Originally Posted by
MOH123
hmm i dont get that, nothing happens when i use that code. could you explain better? like where to i put it and stuff?
-thanks
Take his code, and add your code (to get 2 values and add them, and the add function) to where he had the commented line (your code is the red part):
Code:
#include <iostream>
using namespace std;
int add (int a, int b);
int sub (int c, int d);
int mult (int e, int f);
int divi (int g, int h);
int main() {
int one, two;
char op;
int repeat;
int a;
int b;
int c;
int d;
int select;
while(1) {
cout << "Enter the operator: ";
cin >> op;
if(op == 'q') break;
cout<<"enter two numbers: ";
cin>> a >> b;
cout<<"="<<add (a,b) <<"\n";
cout<<"\n";
cin.get();
}
return 0;
}
int add (int a,int b)
{
return a + b;
}
int sub (int c, int d)
{
return c - d;
}
int mult (int e, int f)
{
return e * f;
}
int divi (int g, int h)
{
return g / h;
}
Although doing this now only lets you use the add function, and not the subtract/multiple/divide functions.

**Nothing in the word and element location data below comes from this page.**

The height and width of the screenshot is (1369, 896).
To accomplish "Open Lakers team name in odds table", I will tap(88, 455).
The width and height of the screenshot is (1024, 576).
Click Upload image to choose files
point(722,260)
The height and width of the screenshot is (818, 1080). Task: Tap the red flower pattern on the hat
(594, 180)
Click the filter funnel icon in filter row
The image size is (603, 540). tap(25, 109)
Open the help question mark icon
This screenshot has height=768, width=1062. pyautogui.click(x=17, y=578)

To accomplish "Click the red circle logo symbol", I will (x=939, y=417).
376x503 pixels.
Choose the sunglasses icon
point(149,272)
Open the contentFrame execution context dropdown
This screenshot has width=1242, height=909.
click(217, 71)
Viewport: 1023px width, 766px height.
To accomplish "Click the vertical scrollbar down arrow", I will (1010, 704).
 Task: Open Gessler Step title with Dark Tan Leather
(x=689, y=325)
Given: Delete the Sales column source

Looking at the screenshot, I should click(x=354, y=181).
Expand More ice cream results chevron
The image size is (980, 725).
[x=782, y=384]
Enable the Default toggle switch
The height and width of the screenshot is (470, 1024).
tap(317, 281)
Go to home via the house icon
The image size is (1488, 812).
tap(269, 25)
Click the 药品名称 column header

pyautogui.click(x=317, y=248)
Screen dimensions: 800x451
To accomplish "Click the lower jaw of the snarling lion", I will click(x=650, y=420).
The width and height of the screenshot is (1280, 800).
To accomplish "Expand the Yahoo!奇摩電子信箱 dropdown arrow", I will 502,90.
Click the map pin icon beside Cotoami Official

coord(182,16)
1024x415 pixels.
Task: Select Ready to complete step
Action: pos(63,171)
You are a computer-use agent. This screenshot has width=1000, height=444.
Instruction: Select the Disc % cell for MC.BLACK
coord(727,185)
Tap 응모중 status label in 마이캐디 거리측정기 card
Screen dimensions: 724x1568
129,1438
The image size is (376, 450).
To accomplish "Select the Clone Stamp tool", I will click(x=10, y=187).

So I would add a switch statement, and if the cin variable was == d, it would go to case 'd' and divide the 2 numbers, same thing goes for m, s, and a.
Code:
#include <iostream>
using namespace std;
int add (int a, int b);
int sub (int c, int d);
int mult (int e, int f);
int divi (int g, int h);
int main() {
char op;
int a;
int b;
while (1) {
cout << "Enter the operator: ";
cin >> op;
if(op == 'q')
break;
cout<<"enter two numbers: ";
cin>> a >> b;
switch(op) {
case 'a':
cout<<"="<<add (a,b) <<"\n" << endl;
continue;
case 's':
cout<<"="<<sub (a,b) <<"\n" << endl;
continue;
case 'm':
cout<<"="<<mult (a,b) <<"\n" << endl;
continue;
case 'd':
cout<<"="<<divi (a,b) <<"\n" << endl;
continue;
default:
cout << "Nothing was entered\n" << endl;
continue;
} //end the switch statement
break;
} //end the while statement
cin.get();
return 0;
}
int add (int a,int b)
{
return a + b;
}
int sub (int c, int d)
{
return c - d;
}
int mult (int e, int f)
{
return e * f;
}
int divi (int g, int h)
{
return g / h;
}
So this basicly says it will keep asking the user the operator and the numbers to multiply, until when asked for the operator the user enters: q. Entering a will do the add function, m will do multiply, d will do division, and s will do subtraction. Entering nothing will go to default. The continue keyword is used to go back up to the top of the loop (top of the while statement). So after finishing the addition/etc it will go back up to the top of the while(1) and ask for the operator again.